Tras un buen rato de larga ascensión podemos admirar el camino recorrido. Un serpenteante sendero que permite a los osados llegar al llamado Balcón de Pineta.


La recompensa es mayúscula. Allí nos espera el glaciar colgado de la cara norte del Monte Perdido, que se encuentra en triste y claro retroceso.


Tras un ligero tentempié en el Balcón, encaminamos nuestros pasos hacia nuestro destino de hoy: el lago de Marboré cuyas aguas de color turquesa reflejan la llamada Brecha de Tucarroya, donde se ubica el refugio de Tucarroya.


Tras deliverar un rato decidimos no subir al refugio y aprovechar la buena temperatura y las buenas perspectivas climatológicas para plantar la tienda en un mirador privilegiado frente al glaciar.


Una siesta, un paseo sin mochila por la tarde y pronto se hace la hora de cenar. Tras ello, las últimas fotos de la tarde no sin antes empezar a pensar en la subida que nos espera mañana hacia uno de los picos más altos del lugar: el Grand Astazou de 3071 metros de altura.


El sueño reparador acaba a las 6 de la mañana. Hace fresco, pero se está genial. El calor sofocante de la ciudad aquí no existe. Llevo puesto mi goretex en pleno mes de julio y no me sobra...sencillamente genial. Las primeras luces de la mañana doran los hielos del glaciar mientras nuestros pasos se encaminan hacia el oeste.

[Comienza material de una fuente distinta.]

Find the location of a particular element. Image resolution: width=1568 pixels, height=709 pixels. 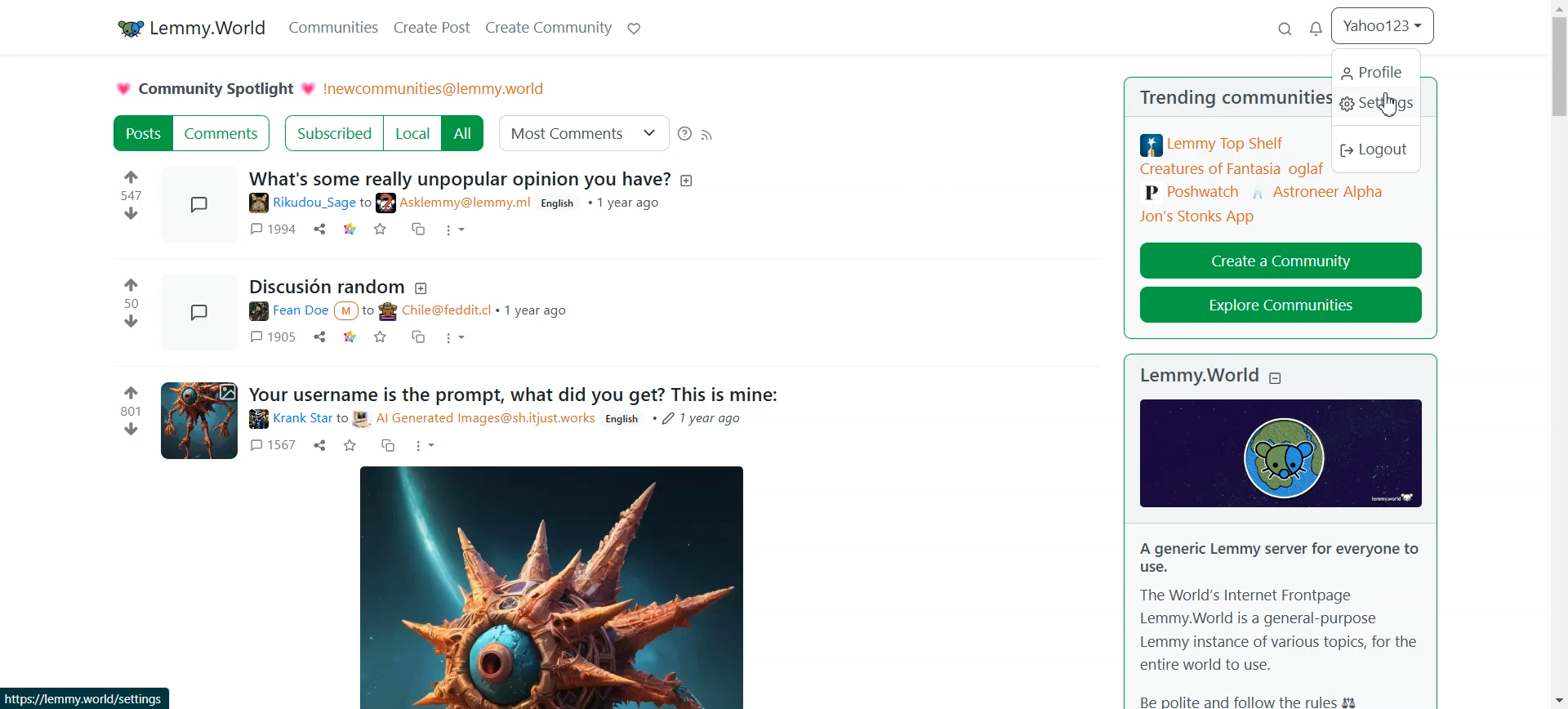

yahoo123 is located at coordinates (1384, 25).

Un par de sarrios beben agua mientras observan atentos nuestras evoluciones. Al ver que vamos en su dirección trotan alegremente unos metros más abajo huyendo de nuesTras cámaras, pero no de nuestras miradas.
El paso es lento ya que de otra manera sería imposible admirar la belleza de este paisaje lunar.
Nuestro camino hacia el Astazou cruza varios neveros que dan pequeñas pinceladas blancas en el desierto de roca ocre y gris de estos parajes.
Un sinuoso camino por una canal nos situa en lo alto del collado de Swan juasto en la frontera con Francia. Los precipicios hacia el país galo son realmente impresionantes.
Dejamos las mochilas en un rellano y nos dirigimos decididos monte arriba. Las pequeñas trepadas se suceden mientras nuestros pasos van directos a la cresta cimera. Estamos a más de 3000 metros de altitud.


Un par de pasos delicados nos situan en nuestro objetivo. Hemos llegado a la cumbre.


De camino a las tiendas comemos algo, recogemos bártulos y nos despedimos del glaciar sabiendo que la próxima vez que lo veamos será un poco más viejo, un poco más pequeño... pero igualmente bello e imponente.

2 comentaris:

Kepa ha dit...

le tengo muchas ganas a esta zona....

Raul ha dit...

Me ha encantado el relato y las fotos. Esbuimos en pineta el año pasado pero el mal tiempo no nos dejo subir al balcon.

El valle es precioso y por lo que veo la zona de arriba tambien. Tras leer vuestra historia me han entrado ganas de volver.